*** Given information Section Begins ***

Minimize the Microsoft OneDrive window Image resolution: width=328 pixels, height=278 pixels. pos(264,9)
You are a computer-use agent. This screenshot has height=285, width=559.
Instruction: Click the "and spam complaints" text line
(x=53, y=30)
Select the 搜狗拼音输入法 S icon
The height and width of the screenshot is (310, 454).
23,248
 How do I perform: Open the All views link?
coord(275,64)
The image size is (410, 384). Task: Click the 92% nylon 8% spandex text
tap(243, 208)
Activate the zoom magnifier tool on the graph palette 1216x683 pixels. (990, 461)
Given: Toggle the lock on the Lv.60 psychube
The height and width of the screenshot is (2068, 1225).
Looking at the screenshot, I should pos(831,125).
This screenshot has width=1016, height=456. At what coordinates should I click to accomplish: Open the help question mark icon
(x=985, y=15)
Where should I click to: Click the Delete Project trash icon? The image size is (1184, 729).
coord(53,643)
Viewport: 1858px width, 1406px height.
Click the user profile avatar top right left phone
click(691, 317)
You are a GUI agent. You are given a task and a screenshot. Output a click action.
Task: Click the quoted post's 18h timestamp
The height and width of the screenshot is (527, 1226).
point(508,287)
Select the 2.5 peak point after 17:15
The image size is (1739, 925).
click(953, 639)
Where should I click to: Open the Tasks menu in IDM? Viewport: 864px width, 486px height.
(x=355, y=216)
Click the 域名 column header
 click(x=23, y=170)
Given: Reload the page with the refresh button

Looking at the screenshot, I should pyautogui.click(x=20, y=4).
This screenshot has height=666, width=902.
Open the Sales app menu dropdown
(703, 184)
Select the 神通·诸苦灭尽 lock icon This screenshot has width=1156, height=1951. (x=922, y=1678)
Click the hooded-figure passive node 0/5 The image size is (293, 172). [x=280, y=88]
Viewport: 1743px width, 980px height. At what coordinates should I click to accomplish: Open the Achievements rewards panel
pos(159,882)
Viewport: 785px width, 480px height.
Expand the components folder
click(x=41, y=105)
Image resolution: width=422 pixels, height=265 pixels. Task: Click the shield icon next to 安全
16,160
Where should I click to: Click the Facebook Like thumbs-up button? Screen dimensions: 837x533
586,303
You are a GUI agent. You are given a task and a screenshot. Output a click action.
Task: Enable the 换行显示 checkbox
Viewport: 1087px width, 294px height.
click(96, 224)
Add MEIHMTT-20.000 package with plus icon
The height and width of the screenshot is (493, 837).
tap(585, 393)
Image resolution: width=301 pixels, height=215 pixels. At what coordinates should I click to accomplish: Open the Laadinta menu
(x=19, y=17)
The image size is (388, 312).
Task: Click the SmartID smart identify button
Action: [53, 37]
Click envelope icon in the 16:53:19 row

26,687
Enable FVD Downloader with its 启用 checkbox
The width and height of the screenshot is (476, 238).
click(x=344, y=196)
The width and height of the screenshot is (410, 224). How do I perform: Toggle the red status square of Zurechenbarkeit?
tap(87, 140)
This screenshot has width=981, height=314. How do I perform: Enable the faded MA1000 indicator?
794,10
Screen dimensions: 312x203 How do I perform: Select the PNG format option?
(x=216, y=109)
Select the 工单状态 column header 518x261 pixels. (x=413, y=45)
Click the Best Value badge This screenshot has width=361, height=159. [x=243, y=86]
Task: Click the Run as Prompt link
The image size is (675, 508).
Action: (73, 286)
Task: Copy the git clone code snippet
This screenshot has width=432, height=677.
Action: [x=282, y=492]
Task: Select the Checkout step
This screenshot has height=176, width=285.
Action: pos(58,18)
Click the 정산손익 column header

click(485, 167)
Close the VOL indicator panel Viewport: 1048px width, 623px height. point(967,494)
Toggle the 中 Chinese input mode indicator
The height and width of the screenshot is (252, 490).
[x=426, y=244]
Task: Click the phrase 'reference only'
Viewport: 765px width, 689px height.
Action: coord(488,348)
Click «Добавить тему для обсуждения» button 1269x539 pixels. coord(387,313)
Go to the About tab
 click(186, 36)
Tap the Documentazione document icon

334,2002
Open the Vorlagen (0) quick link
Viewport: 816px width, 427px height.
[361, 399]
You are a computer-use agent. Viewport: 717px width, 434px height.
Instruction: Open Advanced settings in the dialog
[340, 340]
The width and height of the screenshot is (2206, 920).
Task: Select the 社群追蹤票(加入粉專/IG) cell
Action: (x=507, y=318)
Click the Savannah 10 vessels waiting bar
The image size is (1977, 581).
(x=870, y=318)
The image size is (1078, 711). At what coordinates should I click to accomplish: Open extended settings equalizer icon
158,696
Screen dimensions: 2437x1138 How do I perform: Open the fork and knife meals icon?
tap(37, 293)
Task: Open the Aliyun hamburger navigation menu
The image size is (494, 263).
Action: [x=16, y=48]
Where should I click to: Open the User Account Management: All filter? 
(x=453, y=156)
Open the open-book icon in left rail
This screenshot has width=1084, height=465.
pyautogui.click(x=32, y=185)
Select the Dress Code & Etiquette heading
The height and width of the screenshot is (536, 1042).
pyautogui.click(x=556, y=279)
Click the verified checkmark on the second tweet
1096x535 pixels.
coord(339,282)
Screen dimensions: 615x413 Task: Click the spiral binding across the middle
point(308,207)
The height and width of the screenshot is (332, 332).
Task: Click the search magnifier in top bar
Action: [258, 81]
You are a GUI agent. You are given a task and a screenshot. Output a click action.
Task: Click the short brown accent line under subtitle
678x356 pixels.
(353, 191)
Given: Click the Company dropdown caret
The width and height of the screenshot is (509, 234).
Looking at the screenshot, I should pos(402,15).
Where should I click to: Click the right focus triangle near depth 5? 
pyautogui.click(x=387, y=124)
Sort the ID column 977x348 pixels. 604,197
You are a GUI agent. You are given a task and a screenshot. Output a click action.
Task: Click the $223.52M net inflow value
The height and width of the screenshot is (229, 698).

*** Given information Section Ends ***

■ Task to carry out
Could you reproduce all of the entries exactly as they appear?

■ Finished task
Minimize the Microsoft OneDrive window Image resolution: width=328 pixels, height=278 pixels. pos(264,9)
You are a computer-use agent. This screenshot has height=285, width=559.
Instruction: Click the "and spam complaints" text line
(x=53, y=30)
Select the 搜狗拼音输入法 S icon
The height and width of the screenshot is (310, 454).
23,248
 How do I perform: Open the All views link?
coord(275,64)
The image size is (410, 384). Task: Click the 92% nylon 8% spandex text
tap(243, 208)
Activate the zoom magnifier tool on the graph palette 1216x683 pixels. (990, 461)
Given: Toggle the lock on the Lv.60 psychube
The height and width of the screenshot is (2068, 1225).
Looking at the screenshot, I should pos(831,125).
This screenshot has width=1016, height=456. At what coordinates should I click to accomplish: Open the help question mark icon
(x=985, y=15)
Where should I click to: Click the Delete Project trash icon? The image size is (1184, 729).
coord(53,643)
Viewport: 1858px width, 1406px height.
Click the user profile avatar top right left phone
click(691, 317)
You are a GUI agent. You are given a task and a screenshot. Output a click action.
Task: Click the quoted post's 18h timestamp
The height and width of the screenshot is (527, 1226).
point(508,287)
Select the 2.5 peak point after 17:15
The image size is (1739, 925).
click(953, 639)
Where should I click to: Open the Tasks menu in IDM? Viewport: 864px width, 486px height.
(x=355, y=216)
Click the 域名 column header
 click(x=23, y=170)
Given: Reload the page with the refresh button

Looking at the screenshot, I should pyautogui.click(x=20, y=4).
This screenshot has height=666, width=902.
Open the Sales app menu dropdown
(703, 184)
Select the 神通·诸苦灭尽 lock icon This screenshot has width=1156, height=1951. (x=922, y=1678)
Click the hooded-figure passive node 0/5 The image size is (293, 172). [x=280, y=88]
Viewport: 1743px width, 980px height. At what coordinates should I click to accomplish: Open the Achievements rewards panel
pos(159,882)
Viewport: 785px width, 480px height.
Expand the components folder
click(x=41, y=105)
Image resolution: width=422 pixels, height=265 pixels. Task: Click the shield icon next to 安全
16,160
Where should I click to: Click the Facebook Like thumbs-up button? Screen dimensions: 837x533
586,303
You are a GUI agent. You are given a task and a screenshot. Output a click action.
Task: Enable the 换行显示 checkbox
Viewport: 1087px width, 294px height.
click(96, 224)
Add MEIHMTT-20.000 package with plus icon
The height and width of the screenshot is (493, 837).
tap(585, 393)
Image resolution: width=301 pixels, height=215 pixels. At what coordinates should I click to accomplish: Open the Laadinta menu
(x=19, y=17)
The image size is (388, 312).
Task: Click the SmartID smart identify button
Action: [53, 37]
Click envelope icon in the 16:53:19 row

26,687
Enable FVD Downloader with its 启用 checkbox
The width and height of the screenshot is (476, 238).
click(x=344, y=196)
The width and height of the screenshot is (410, 224). How do I perform: Toggle the red status square of Zurechenbarkeit?
tap(87, 140)
This screenshot has width=981, height=314. How do I perform: Enable the faded MA1000 indicator?
794,10
Screen dimensions: 312x203 How do I perform: Select the PNG format option?
(x=216, y=109)
Select the 工单状态 column header 518x261 pixels. (x=413, y=45)
Click the Best Value badge This screenshot has width=361, height=159. [x=243, y=86]
Task: Click the Run as Prompt link
The image size is (675, 508).
Action: (73, 286)
Task: Copy the git clone code snippet
This screenshot has width=432, height=677.
Action: [x=282, y=492]
Task: Select the Checkout step
This screenshot has height=176, width=285.
Action: pos(58,18)
Click the 정산손익 column header

click(485, 167)
Close the VOL indicator panel Viewport: 1048px width, 623px height. point(967,494)
Toggle the 中 Chinese input mode indicator
The height and width of the screenshot is (252, 490).
[x=426, y=244]
Task: Click the phrase 'reference only'
Viewport: 765px width, 689px height.
Action: coord(488,348)
Click «Добавить тему для обсуждения» button 1269x539 pixels. coord(387,313)
Go to the About tab
 click(186, 36)
Tap the Documentazione document icon

334,2002
Open the Vorlagen (0) quick link
Viewport: 816px width, 427px height.
[361, 399]
You are a computer-use agent. Viewport: 717px width, 434px height.
Instruction: Open Advanced settings in the dialog
[340, 340]
The width and height of the screenshot is (2206, 920).
Task: Select the 社群追蹤票(加入粉專/IG) cell
Action: (x=507, y=318)
Click the Savannah 10 vessels waiting bar
The image size is (1977, 581).
(x=870, y=318)
The image size is (1078, 711). At what coordinates should I click to accomplish: Open extended settings equalizer icon
158,696
Screen dimensions: 2437x1138 How do I perform: Open the fork and knife meals icon?
tap(37, 293)
Task: Open the Aliyun hamburger navigation menu
The image size is (494, 263).
Action: [x=16, y=48]
Where should I click to: Open the User Account Management: All filter? 
(x=453, y=156)
Open the open-book icon in left rail
This screenshot has width=1084, height=465.
pyautogui.click(x=32, y=185)
Select the Dress Code & Etiquette heading
The height and width of the screenshot is (536, 1042).
pyautogui.click(x=556, y=279)
Click the verified checkmark on the second tweet
1096x535 pixels.
coord(339,282)
Screen dimensions: 615x413 Task: Click the spiral binding across the middle
point(308,207)
The height and width of the screenshot is (332, 332).
Task: Click the search magnifier in top bar
Action: [258, 81]
You are a GUI agent. You are given a task and a screenshot. Output a click action.
Task: Click the short brown accent line under subtitle
678x356 pixels.
(353, 191)
Given: Click the Company dropdown caret
The width and height of the screenshot is (509, 234).
Looking at the screenshot, I should pos(402,15).
Where should I click to: Click the right focus triangle near depth 5? 
pyautogui.click(x=387, y=124)
Sort the ID column 977x348 pixels. 604,197
You are a GUI agent. You are given a task and a screenshot. Output a click action.
Task: Click the $223.52M net inflow value
The height and width of the screenshot is (229, 698).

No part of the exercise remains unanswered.